#### HOW TO COMPLETE THIS TASK
Find and copy each line of the data that includes "will".

#### MATERIAL PROVIDED
──────────

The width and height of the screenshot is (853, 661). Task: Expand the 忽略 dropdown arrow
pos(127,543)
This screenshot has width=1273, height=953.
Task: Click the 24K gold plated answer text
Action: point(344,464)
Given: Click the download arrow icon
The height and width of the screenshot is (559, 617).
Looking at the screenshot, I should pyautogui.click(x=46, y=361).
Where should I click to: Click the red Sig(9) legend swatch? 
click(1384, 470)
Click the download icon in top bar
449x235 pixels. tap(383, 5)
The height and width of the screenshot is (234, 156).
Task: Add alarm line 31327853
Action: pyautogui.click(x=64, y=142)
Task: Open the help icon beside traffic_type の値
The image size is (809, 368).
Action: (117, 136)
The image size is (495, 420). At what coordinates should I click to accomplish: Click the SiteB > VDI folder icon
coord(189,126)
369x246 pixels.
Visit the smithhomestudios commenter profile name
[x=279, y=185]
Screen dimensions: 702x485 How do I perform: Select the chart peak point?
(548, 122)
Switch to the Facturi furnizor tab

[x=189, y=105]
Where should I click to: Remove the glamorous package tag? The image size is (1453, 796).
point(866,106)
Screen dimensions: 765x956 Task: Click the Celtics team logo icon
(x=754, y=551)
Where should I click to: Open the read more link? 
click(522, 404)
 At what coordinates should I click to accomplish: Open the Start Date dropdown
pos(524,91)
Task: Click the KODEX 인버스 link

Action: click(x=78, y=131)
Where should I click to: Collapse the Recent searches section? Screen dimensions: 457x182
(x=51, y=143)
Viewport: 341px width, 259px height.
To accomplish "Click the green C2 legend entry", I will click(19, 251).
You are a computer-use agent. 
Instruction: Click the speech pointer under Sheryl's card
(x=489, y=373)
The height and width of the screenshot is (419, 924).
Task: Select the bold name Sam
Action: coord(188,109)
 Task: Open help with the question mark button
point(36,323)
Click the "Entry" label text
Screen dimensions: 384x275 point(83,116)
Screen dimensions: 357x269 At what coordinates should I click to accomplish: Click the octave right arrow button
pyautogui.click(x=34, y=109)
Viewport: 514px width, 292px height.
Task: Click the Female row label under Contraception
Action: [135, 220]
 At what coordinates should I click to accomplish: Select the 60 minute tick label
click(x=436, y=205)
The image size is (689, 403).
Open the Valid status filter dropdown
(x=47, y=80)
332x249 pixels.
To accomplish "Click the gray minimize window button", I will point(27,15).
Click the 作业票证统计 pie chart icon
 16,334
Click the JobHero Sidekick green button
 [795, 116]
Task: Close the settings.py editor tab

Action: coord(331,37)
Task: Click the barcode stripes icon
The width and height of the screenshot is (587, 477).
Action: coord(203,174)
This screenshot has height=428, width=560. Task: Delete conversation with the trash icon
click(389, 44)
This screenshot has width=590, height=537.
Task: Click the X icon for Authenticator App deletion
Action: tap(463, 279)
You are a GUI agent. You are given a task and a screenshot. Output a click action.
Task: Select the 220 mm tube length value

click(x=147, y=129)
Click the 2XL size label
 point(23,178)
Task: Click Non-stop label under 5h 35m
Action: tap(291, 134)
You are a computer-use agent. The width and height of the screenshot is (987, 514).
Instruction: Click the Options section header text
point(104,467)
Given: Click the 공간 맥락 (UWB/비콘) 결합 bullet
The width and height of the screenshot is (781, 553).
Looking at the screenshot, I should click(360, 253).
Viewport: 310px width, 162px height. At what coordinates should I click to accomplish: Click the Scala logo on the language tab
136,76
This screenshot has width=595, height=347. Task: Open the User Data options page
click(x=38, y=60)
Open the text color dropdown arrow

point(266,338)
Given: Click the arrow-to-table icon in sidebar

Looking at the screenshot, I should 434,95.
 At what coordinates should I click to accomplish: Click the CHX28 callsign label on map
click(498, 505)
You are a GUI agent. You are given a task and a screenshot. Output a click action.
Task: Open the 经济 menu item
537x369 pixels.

──────────

#### RESPONSE TO THIS EXERCISE
To accomplish "Click the green C2 legend entry", I will click(19, 251).
To accomplish "Click the gray minimize window button", I will point(27,15).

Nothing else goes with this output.